Sports

App State Legends Gala Breaks Another Record

Last Updated on July 22, 2024 12:07 pm

BOONE, N.C. – One question resonated with Omar Carter as he faced an uncertain future at App State.

Thinking back to that same question provided helpful perspective following a life-changing health emergency.

“Do you even want to be here?”

Carter, a standout for App State Men's Basketball from 2010-12, served as the keynote speaker Friday at the 2024 Legends Gala: Forever a Mountaineer, presented by Double Wood Farm, which raised a record $340,000+ and has raised more than $1.25 million in support of App State student-athletes since its 2017 inception.

Carter was one of six individuals recognized as a legend, addressing a large crowd that included fellow legends Katie Boyd (softball), Lindsay Edmonds (women's basketball), Jerry Harmon (football), Mike Ramsey (baseball) and Kate Ward (soccer).

Carter earned all-conference and all-district honors as an App State junior in 2010-11 before leading the team in scoring as a senior in 2011-12, but the transition wasn’t smooth following his transfer from Charleston Southern, where he had averaged 14.4 points over his first two Division I seasons.

Dell Curry’s endorsement of Carter, a Charlotte native, to then-coach Buzz Peterson played a big role in Carter’s relocation to Boone, and NCAA transfer rules at the time forced him to sit out the 2009-10 season.

After struggling academically during his first semester at App State, Carter met with academic advisor Jean Roberts — Miss Jean — and was asked a direct question.

“Do you even want to be here?”

Carter lowered his head and started crying, but Roberts quickly reassured Carter that he would succeed if he followed her direction and advice.

“That’s the Appalachian way,” Carter recalled Friday. “We have coaches, educators, our parents — everything that’s in this room. That’s everything I thought about on the way up here, how she pretty much saved my life.

“We as athletes are tested through our studies, through our social life, through our performance, all while trying to balance all those things at once. As athletes we are afforded the opportunity to learn to work through trial and error, whether that’s as a cohesive unit or as one. You learn focus and perseverance and dealing with adversity. That’s what I was dealing with at the time. I believe these are all the ingredients that this great university taught me as July 9, 2013 came about.”

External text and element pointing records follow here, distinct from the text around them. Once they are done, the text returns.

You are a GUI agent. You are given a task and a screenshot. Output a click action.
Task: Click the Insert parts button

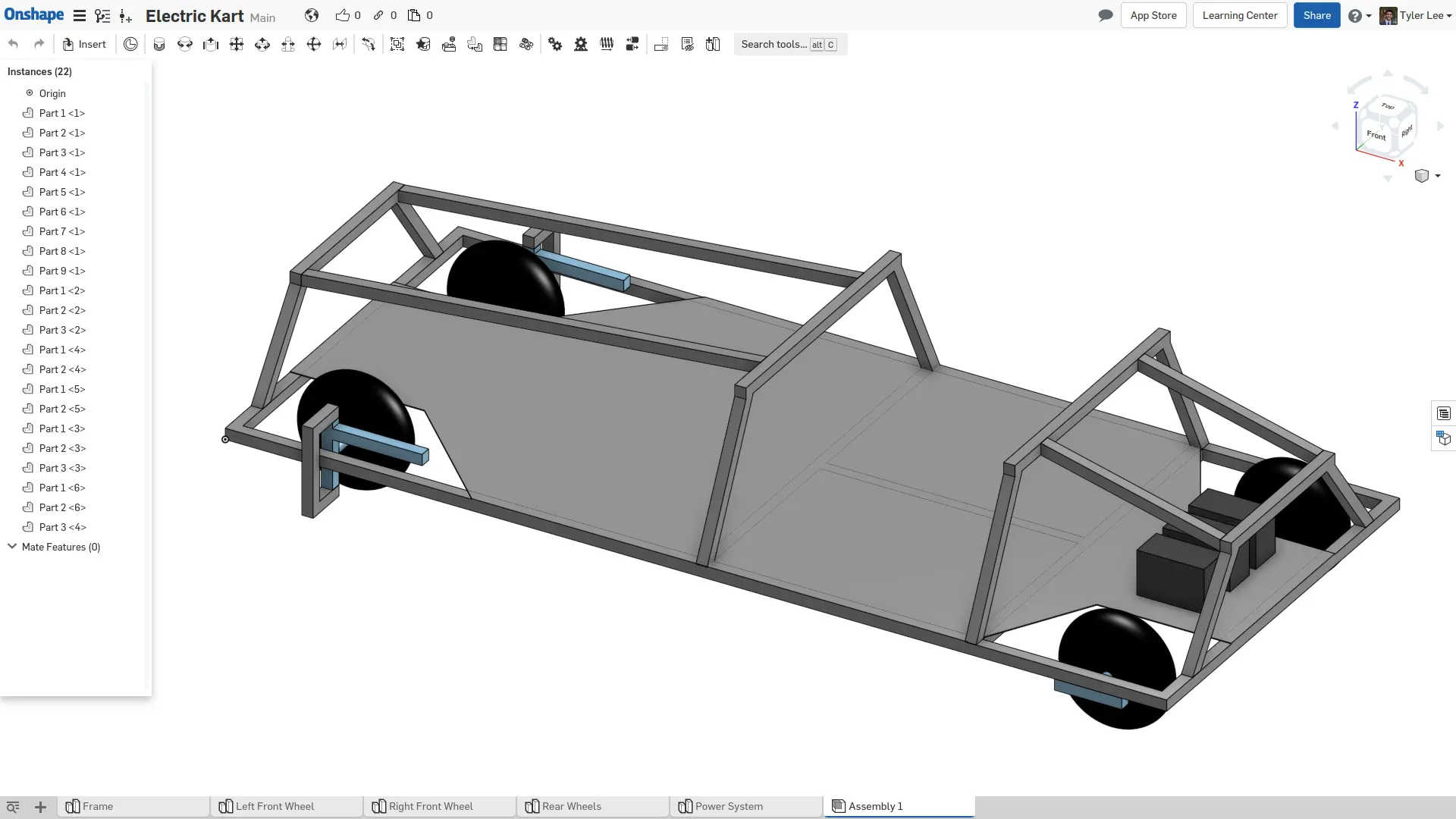tap(84, 45)
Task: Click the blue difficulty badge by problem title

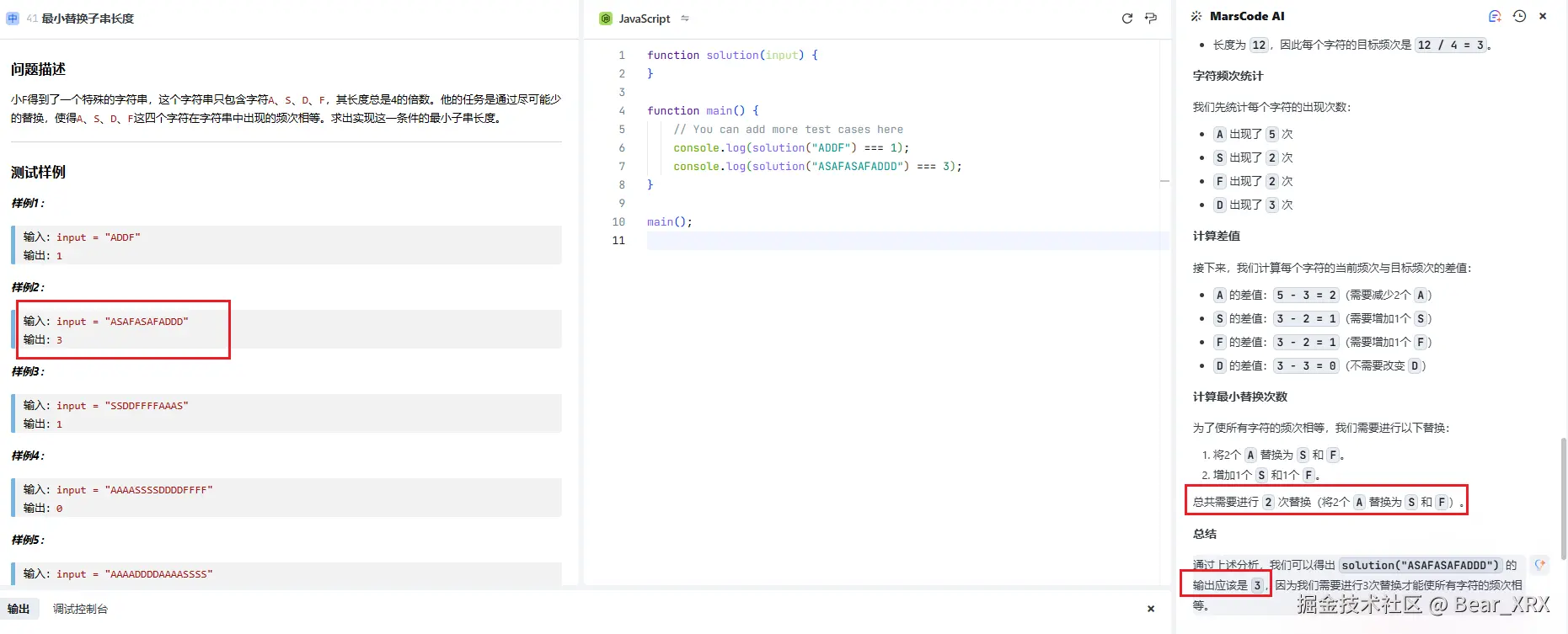Action: (x=13, y=19)
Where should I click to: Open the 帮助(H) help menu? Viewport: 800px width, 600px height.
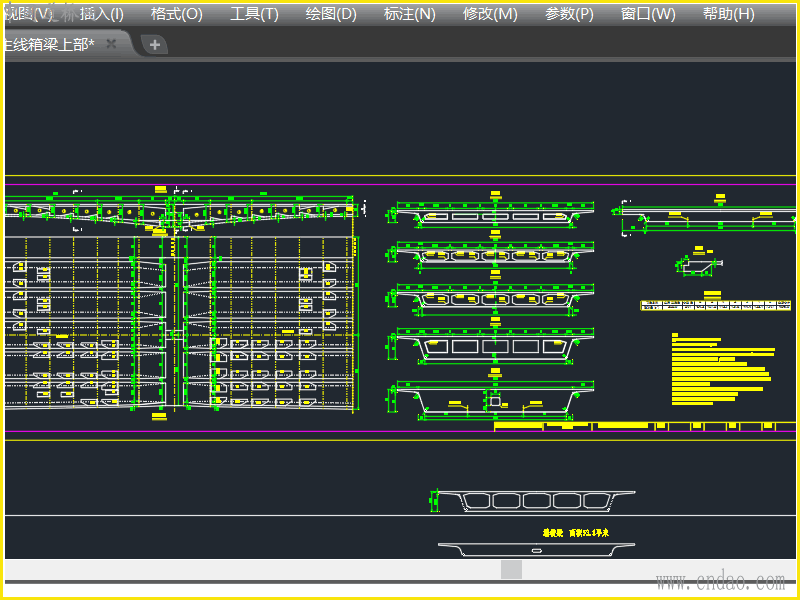coord(728,14)
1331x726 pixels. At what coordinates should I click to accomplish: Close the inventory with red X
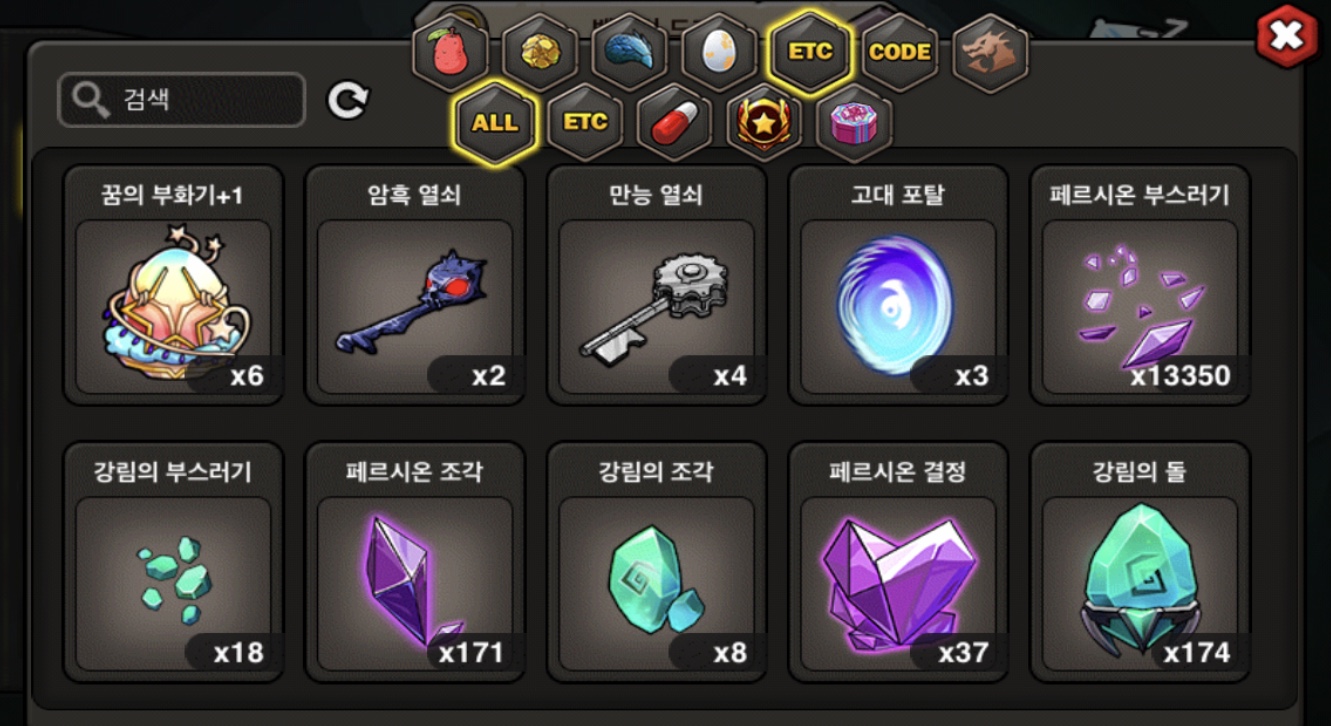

Carter, who played professionally overseas following his App State career, was on the court back in Charlotte during the summer of 2013 when he suffered sudden cardiac arrest.

Unconscious on the court, he received CPR for 13 minutes until an emergency transport arrived. Carter ended up in a local hospital on life support and in a medically induced coma, but he fully recovered and later founded the Omar Carter Foundation with a mission to prepare others to assist in the case of a cardiac emergency.

“I remember leaving the hospital,” Carter recalled, “sitting in my room for a month or two, and the thing that came back in my mind is what Jean Roberts had told me. ‘Do you even want to be here?’ This was outside of App. This was life, and this is what she had groomed me for.”

Those impactful words from Roberts contributed to more success, with a grateful Carter sharing his incredible story to the attentive crowd of App State-affiliated guests Friday night.

Charley Belcher emceed the annual event, with Director of Athletics Doug Gillin making introductory remarks in the Grandview Ballroom of the North End Zone facility. A fireworks show beyond the south end zone of Kidd Brewer Stadium provided entertainment following a live auction that included contributions that will increase scholarship support for App State student-athletes.
 
“We get a lot of good friends together, we get to celebrate legends and we get to hang out and break bread together with friends,” Gillin said. “That’s what being a Mountaineer is all about.”